3. Set Gentle Boundaries
Hakomi encourages honoring your needs while being attuned to others. Setting boundaries that are clear and gentle during holiday interactions can help maintain emotional balance. Communicating your limits actually means taking care of yourself—and if you can do so compassionately and relationally, you’re less likely to alienate others whose needs are different than your own. For example, you might say, "I need to step away for a bit, but I’d love to reconnect later” or “I’m not really up for having this conversation. If you all would like to continue it, I can step away; if you’re up for changing the subject, I’d love to stay and chat about something else.”
4. Slow Things Down:
Pause before reacting to emotional triggers in family interactions. For instance, you might try taking a breath, noticing your body's sensations, and gently observing your feelings without judgment. This slowing down mindfully creates space to respond consciously rather than reacting impulsively, allowing for more compassionate and grounded communication.

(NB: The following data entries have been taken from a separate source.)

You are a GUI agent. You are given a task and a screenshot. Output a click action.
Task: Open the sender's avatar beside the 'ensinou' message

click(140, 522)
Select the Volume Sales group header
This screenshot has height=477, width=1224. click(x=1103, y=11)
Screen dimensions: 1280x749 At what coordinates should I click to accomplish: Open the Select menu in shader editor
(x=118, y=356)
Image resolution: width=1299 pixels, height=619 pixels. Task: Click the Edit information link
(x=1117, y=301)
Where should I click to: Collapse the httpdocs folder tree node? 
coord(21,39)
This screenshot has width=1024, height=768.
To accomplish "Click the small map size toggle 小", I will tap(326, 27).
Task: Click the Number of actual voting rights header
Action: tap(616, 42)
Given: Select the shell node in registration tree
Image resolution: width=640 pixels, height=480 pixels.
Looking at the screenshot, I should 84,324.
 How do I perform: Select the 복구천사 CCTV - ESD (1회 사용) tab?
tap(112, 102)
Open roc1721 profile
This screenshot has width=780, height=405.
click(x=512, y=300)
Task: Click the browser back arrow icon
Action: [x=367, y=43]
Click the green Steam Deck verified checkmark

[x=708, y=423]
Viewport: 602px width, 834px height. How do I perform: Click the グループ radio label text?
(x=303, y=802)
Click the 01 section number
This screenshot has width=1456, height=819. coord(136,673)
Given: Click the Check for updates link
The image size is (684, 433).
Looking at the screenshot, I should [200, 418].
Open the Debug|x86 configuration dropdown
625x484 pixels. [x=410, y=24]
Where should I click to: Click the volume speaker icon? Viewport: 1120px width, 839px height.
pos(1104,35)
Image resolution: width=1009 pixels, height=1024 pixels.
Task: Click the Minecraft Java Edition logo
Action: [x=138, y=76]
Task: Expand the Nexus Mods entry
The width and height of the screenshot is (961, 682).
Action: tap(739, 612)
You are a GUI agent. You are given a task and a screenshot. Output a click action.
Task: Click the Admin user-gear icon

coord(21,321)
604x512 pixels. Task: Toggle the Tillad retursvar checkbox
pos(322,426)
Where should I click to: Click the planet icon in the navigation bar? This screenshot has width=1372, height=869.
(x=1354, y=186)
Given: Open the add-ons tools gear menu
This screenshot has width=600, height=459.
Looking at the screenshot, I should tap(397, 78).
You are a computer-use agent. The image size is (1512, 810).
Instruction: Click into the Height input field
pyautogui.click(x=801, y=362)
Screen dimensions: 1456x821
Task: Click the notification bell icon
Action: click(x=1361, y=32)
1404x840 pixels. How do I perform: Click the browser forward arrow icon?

5. Practice Self-Soothing Techniques
During particularly stressful moments, we need something soothing and emotionally nourishing. Self-soothing practices like going for a walk, taking deep breaths, body awareness exercises, or taking some time away alone or with a supportive other can be super helpful. At times, something as simple as placing a hand on your heart and sending yourself care or taking deep, mindful breaths alone in the bathroom or guest bedroom can help calm your nervous system and bring you back to a centered place, allowing you to return to family dynamics with greater ease.